Document excerpt.
In practice it behaves similarly to min-p — adapts to distribution shape, avoids both overly-confident and overly-flat outputs. Less commonly used than min-p in 2026 because min-p is simpler and produces similar results.

typical_pEffect
0.5Tight
0.95Default
1.0Disabled

Smoothing Factor / Quadratic Sampling {#smoothing}

A 2024 sampler that flattens or sharpens the distribution non-linearly. Two parameters:

  • smoothing_factor (typical 0.0-3.0) — sharpens distribution as a quadratic curve.
  • smoothing_curve (typical 1.0-2.0) — exponent.

Effect: reduces middle-probability tokens more aggressively than temperature, while preserving the top probabilities. Useful when temperature alone produces bland or repetitive output.

Less common than min-p but supported in oobabooga and KoboldCpp.


Mirostat — Adaptive Sampling {#mirostat}

Mirostat (2020) targets a constant "surprise" level (Shannon information of each generated token) rather than a fixed truncation. It uses a feedback loop:

mu_t+1 = mu_t - eta * (S_t - tau)

where S_t is observed surprise and tau is target surprise (typical 5.0).

Two variants: Mirostat 1 (per-token feedback) and Mirostat 2 (simpler, more common).

ParameterDefaultPurpose
mirostat0 (off), 1 (v1), 2 (v2)Variant
mirostat_tau5.0Target surprise — lower = tighter
mirostat_eta0.1Learning rate

When to use: if you want consistent quality across very long outputs (e.g., 4K+ token generations) and find that min-p drifts. Otherwise, min-p is simpler and matches mirostat in most short/medium outputs.

When mirostat is on, disable top-k, top-p, min-p, typical-p — mirostat replaces them.


Repetition Penalty {#repetition-penalty}

The original repetition control (llama.cpp, 2023). Divide logit of any recently-seen token by a multiplier:

logit_i = logit_i / penalty   (if token i in last N tokens)
penaltyEffect
1.0Disabled
1.05Mild
1.10Standard
1.15Strong
1.30+Causes weirdness — model picks rare synonyms

Window: typically last 64-256 tokens (repeat_last_n).

Problem: penalizes legitimate repetition (e.g., variable names in code, "the" in prose). DRY is the modern improvement.


Presence and Frequency Penalty {#presence-frequency}

OpenAI-style. Operate on logits directly:

logit_i -= presence_penalty                    (if token i appeared at all)
logit_i -= frequency_penalty * count(token_i)  (proportional to count)
ParameterRangeDefault
presence_penalty-2.0 to 2.00.0
frequency_penalty-2.0 to 2.00.0

Use cases: OpenAI-compatible APIs where these are the only repetition controls. For local models with full sampler access, use DRY or repetition_penalty instead — they are more nuanced.

Work order A.
Answer each question from the sampling-parameters excerpt.
(i) Which two programs support the smoothing factor sampler?
(ii) Which Mirostat variant does the excerpt call simpler and more common?
(iii) How many recent tokens does the repetition penalty window typically cover?
Work order B. According to the sampling-parameters excerpt, why should local models with full sampler access use DRY or repetition_penalty rather than presence and frequency penalties? Answer in one to three sentences.
Work order C. Reproduce the part of the sampling-parameters excerpt starting with "When to use: if" and going on through "most short/medium outputs.".
Answer using only the sampling-parameters excerpt above.

Input data.

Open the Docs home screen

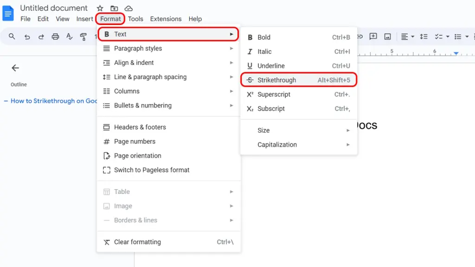coord(9,13)
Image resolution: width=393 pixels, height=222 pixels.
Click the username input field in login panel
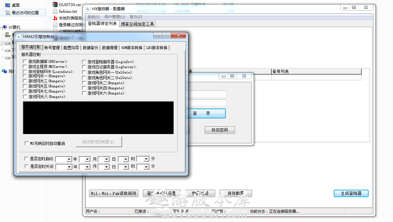coord(209,94)
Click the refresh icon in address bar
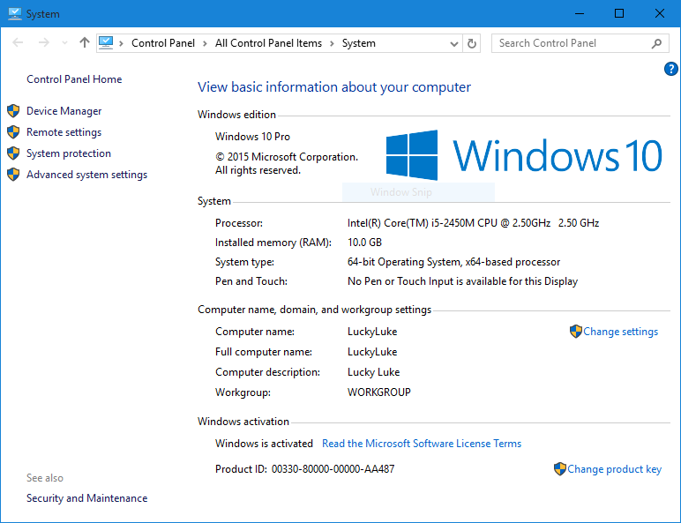 472,43
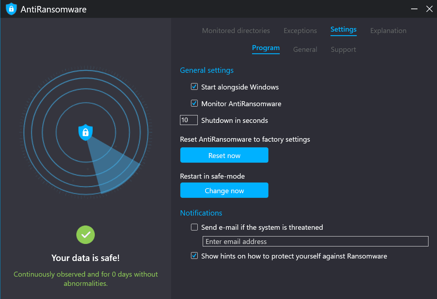
Task: Open the Program settings sub-tab
Action: [266, 48]
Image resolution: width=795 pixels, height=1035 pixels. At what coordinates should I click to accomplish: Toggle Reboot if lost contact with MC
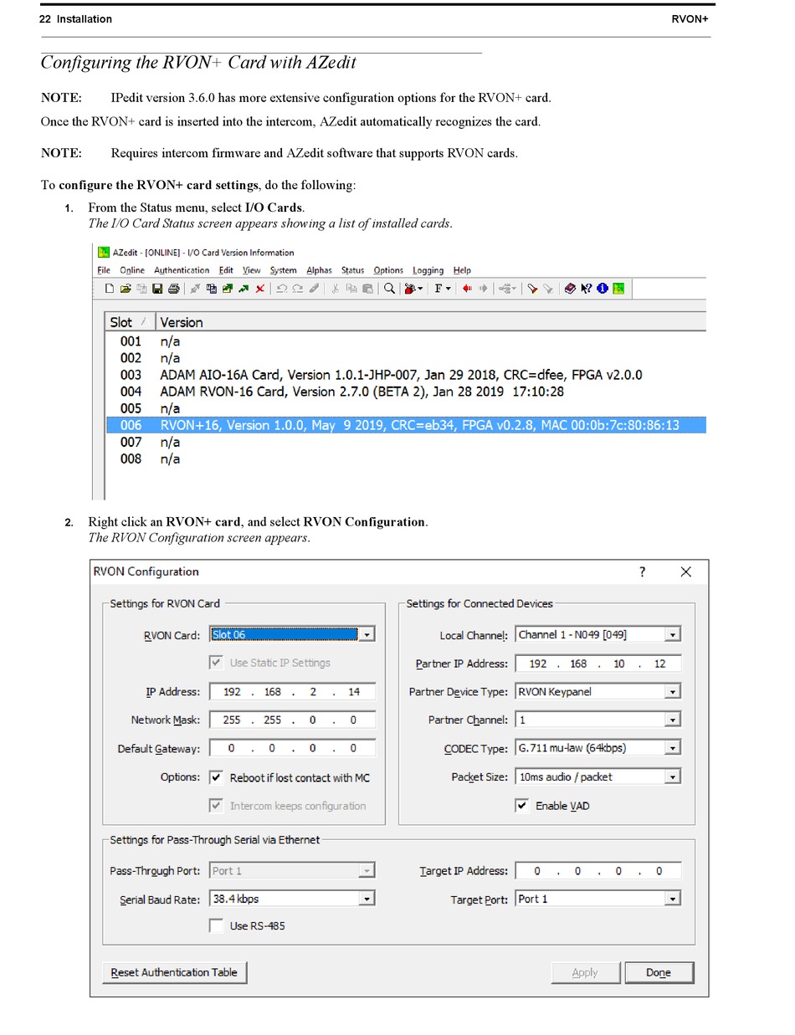[x=216, y=777]
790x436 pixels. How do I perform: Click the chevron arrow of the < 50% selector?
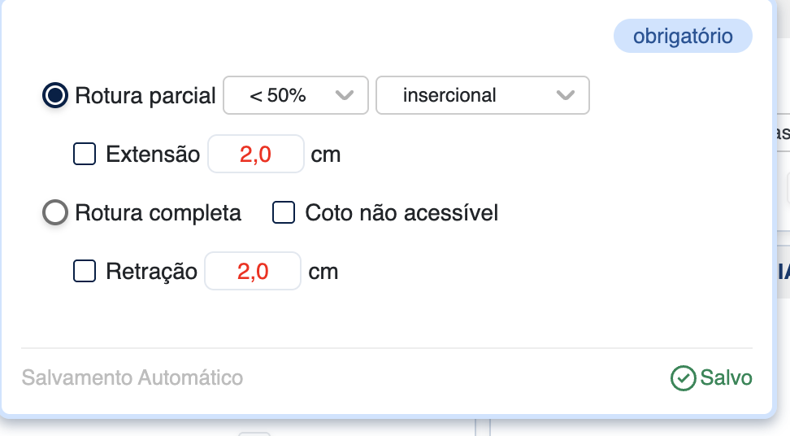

Exercise answer A.
(i) Oobabooga and KoboldCpp.
(ii) Mirostat 2.
(iii) Typically the last 64-256 tokens, set by repeat_last_n.

Exercise answer B. DRY and repetition_penalty are more nuanced than presence and frequency penalties. Presence and frequency penalties are meant for OpenAI-compatible APIs, where they are the only repetition controls available.

Exercise answer C.
When to use: if you want consistent quality across very long outputs (e.g., 4K+ token generations) and find that min-p drifts. Otherwise, min-p is simpler and matches mirostat in most short/medium outputs.